Govindrao Patwardhan (25 September 1925 – 31 January 1996) was a well-known harmonium and organ player.

==Early life==
Patwardhan was born in the village of Adur near Guhagar in Konkan. His childhood was spent in Guhagar. He cherished a passion for music from his early childhood. He used to participate in the musicals and various program in his village. He had no formal education or training of playing the harmonium. After his basic education, he came to Mumbai and was working with Mumbai Police. He was staying in Girgaon. He had immense respect for Pandit Rambhau Marathe, Pandit Vasantrao Deshpande and Pandit Chota Gandharv and considered them as his Gurus.

==Career==
Patwardhan contributed a lot in musical plays. He has played both the harmonium and the organ in various plays and concerts . He has played the harmonium in many Natyasangeets. He has played harmonium with Pandit Ram Marathe, Pandit Suresh Haldankar, Pandit Kumar Gandharv.

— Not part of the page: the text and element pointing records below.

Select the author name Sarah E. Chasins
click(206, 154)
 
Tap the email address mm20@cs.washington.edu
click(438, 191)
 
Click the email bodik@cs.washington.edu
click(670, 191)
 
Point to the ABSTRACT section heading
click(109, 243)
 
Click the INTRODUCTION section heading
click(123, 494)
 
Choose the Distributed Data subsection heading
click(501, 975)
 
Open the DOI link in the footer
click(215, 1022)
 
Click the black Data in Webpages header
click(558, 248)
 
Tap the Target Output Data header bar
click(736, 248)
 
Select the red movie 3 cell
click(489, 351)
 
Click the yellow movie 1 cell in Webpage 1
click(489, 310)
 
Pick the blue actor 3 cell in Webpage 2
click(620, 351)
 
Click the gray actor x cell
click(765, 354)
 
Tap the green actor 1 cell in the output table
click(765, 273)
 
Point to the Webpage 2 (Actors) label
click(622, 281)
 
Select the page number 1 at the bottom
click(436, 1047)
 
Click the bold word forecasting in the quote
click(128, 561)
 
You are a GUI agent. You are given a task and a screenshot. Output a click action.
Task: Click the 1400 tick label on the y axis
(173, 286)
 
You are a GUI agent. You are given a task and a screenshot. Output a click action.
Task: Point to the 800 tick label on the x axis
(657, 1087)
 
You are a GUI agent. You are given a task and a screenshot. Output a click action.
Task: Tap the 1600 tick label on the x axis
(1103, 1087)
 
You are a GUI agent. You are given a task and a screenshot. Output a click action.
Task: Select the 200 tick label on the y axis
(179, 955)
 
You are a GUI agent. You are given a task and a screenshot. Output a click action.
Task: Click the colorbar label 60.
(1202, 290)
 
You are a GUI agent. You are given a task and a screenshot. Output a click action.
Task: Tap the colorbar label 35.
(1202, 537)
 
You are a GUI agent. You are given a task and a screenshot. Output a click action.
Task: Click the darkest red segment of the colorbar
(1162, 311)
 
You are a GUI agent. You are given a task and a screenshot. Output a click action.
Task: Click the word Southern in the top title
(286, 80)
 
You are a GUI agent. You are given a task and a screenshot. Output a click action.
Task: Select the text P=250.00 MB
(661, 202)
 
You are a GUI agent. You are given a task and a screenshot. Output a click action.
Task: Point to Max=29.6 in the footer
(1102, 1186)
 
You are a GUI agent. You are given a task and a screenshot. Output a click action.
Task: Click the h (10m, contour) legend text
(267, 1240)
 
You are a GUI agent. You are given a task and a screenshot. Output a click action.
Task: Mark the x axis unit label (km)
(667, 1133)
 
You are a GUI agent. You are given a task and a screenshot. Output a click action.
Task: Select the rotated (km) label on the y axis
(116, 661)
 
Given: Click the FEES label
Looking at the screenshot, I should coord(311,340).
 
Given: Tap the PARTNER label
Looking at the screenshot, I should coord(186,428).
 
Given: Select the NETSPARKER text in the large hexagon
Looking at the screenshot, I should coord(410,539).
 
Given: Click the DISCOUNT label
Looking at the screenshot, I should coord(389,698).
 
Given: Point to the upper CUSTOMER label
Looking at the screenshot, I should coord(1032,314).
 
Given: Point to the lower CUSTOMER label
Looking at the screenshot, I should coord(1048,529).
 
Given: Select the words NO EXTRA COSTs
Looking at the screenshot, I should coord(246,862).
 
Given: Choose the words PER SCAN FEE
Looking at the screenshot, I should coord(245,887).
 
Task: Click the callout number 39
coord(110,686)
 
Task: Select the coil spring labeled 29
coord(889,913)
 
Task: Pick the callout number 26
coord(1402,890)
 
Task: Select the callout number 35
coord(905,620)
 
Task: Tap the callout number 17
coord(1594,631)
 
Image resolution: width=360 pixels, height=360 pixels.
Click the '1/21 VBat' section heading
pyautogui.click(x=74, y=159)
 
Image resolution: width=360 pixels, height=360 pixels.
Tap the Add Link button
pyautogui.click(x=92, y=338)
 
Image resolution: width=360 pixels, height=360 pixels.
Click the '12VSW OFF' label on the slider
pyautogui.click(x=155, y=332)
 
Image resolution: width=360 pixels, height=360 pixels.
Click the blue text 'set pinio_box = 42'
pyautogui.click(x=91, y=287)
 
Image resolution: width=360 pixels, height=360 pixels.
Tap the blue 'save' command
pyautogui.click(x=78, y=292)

A lot of his recordings are available in the market

==Awards==

A musical program with his name is being celebrated in Dombivli.

A short film about him was published in 2014 by Mehendale motion pictures.

==Personal details==
Patwardhan was a very soft-spoken person. He used to work in the police department in Mumbai. He had a family in Girgaon.